Ketika keduanya berkolaborasi, ada upaya untuk menciptakan stabilitas yang lebih terkontrol.
Di satu sisi, militer menjaga keamanan nasional dan teritorial, sementara pihak sipil mengatur jalannya pemerintahan melalui kebijakan politik.
Pertanyaan yang muncul, apakah Gibran akan sanggup menjalankan tugas pembagian kekuasaan tersebut?
Negara seperti Indonesia bisa dilihat sebagai contoh di mana Presiden berasal dari latar belakang sipil, namun beberapa pejabat kunci di kabinet dan berbagai lembaga negara berasal dari militer, sehingga mencerminkan kolaborasi tersebut.
Teori Civil-Military Relations (Hubungan Sipil-Militer)
Samuel P. Huntington dalam bukunya The Soldier and the State membahas bagaimana hubungan antara sipil dan militer harus berjalan dalam negara demokrasi.
Huntington berpendapat bahwa militer harus tunduk pada kontrol sipil agar demokrasi tetap bisa berjalan.
Namun, dalam praktiknya, terutama di negara-negara seperti Indonesia, pengaruh militer dalam politik tetap kuat meski kontrol sipil tetap ada.
Ini terlihat dari keterlibatan mantan jenderal militer dalam pemerintahan, dan bagaimana elemen militer seringkali digunakan sebagai alat untuk mempertahankan stabilitas nasional.
Teori Transisi Demokrasi
Transisi demokrasi adalah proses di mana negara bergerak dari otoritarianisme menuju demokrasi.
Dalam konteks ini, kolaborasi militer-sipil sering terjadi di negara-negara yang mengalami transisi dari kediktatoran militer menuju demokrasi, seperti Indonesia setelah runtuhnya Orde Baru.

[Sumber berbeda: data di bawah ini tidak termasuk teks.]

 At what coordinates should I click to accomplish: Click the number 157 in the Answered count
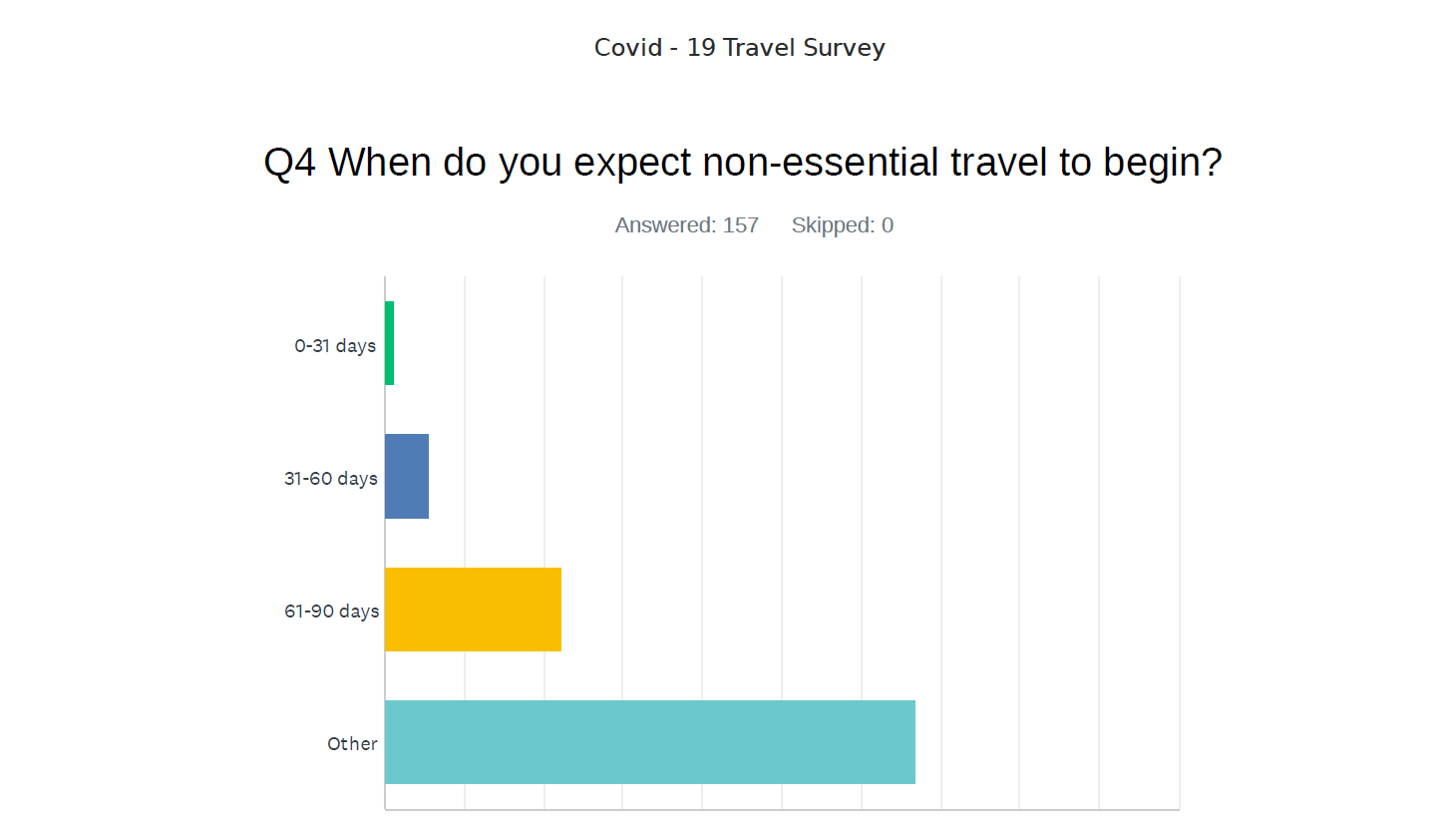click(x=741, y=225)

Pada saat itu, militer memiliki peran besar dalam menjaga kestabilan politik, namun secara bertahap menyerahkan lebih banyak kekuasaan kepada elemen-elemen sipil seiring dengan meningkatnya demokratisasi.

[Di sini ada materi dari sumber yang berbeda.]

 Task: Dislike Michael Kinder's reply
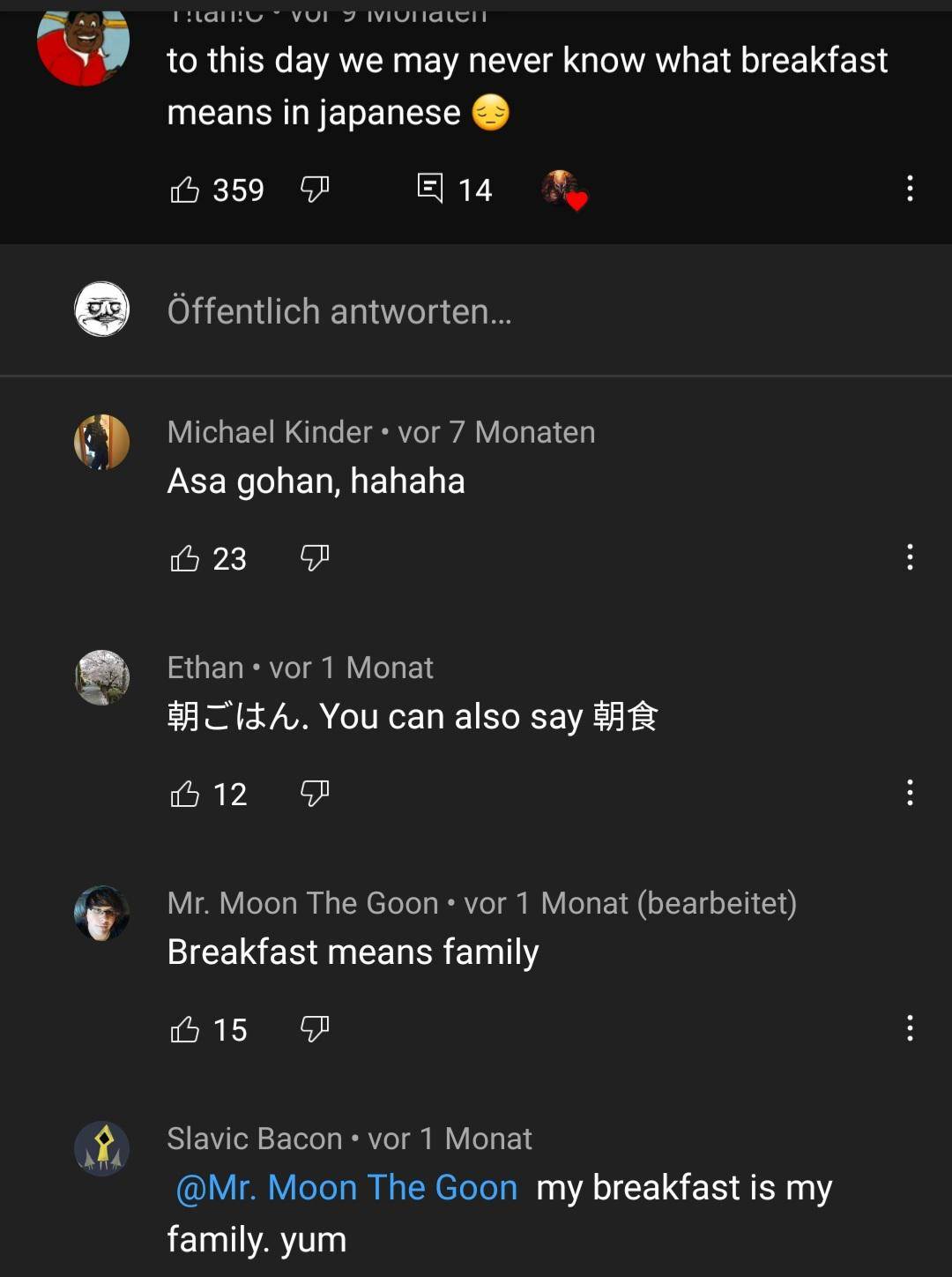tap(315, 557)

Meskipun demikian, jejak militer dalam struktur politik tetap ada, dan ini terlihat dalam posisi-posisi strategis yang diisi oleh tokoh-tokoh militer di pemerintahan Indonesia saat ini.
Teori Militerisme Demokratis
Teori ini berargumen bahwa meski militer memainkan peran dominan dalam pemerintahan, mereka masih dapat mempromosikan demokrasi dengan menjaga hukum dan ketertiban.
Dalam kasus Indonesia, kehadiran militer di panggung politik, terutama setelah reformasi, dianggap sebagai upaya menjaga integritas nasional dan menjaga agar proses demokrasi tidak terganggu oleh ancaman dari luar maupun dalam negeri.
Namun, teori ini juga mengingatkan akan bahaya jika militer terlalu berperan dalam politik, yang bisa menimbulkan militarisasi demokrasi di mana kontrol sipil melemah.
Narasi Kontemporer tentang Indonesia
Indonesia saat ini merupakan negara demokrasi yang menggabungkan kekuatan sipil dan militer.
Presiden Joko Widodo, sebagai figur sipil, telah beberapa kali menunjuk tokoh-tokoh militer untuk posisi strategis, termasuk Menteri Pertahanan Prabowo Subianto yang merupakan mantan jenderal.
Di sisi lain, keberadaan sipil dalam kepemimpinan tetap dominan, yang menandakan adanya keseimbangan antara pengaruh militer dan sipil.
Narasi ini mencerminkan bagaimana Indonesia masih berada dalam tahap konsolidasi demokrasi di mana militer memiliki tempat dalam pemerintahan, namun tetap di bawah kontrol sipil.
Hal ini merupakan cerminan dari sejarah panjang Indonesia yang pernah dipimpin oleh rezim militer Orde Baru dan kini berusaha menyeimbangkan peran militer dalam pemerintahan tanpa mengurangi nilai-nilai demokrasi.
Secara keseluruhan, kolaborasi antara militer dan sipil dalam konteks negara demokrasi seperti Indonesia memiliki dua sisi.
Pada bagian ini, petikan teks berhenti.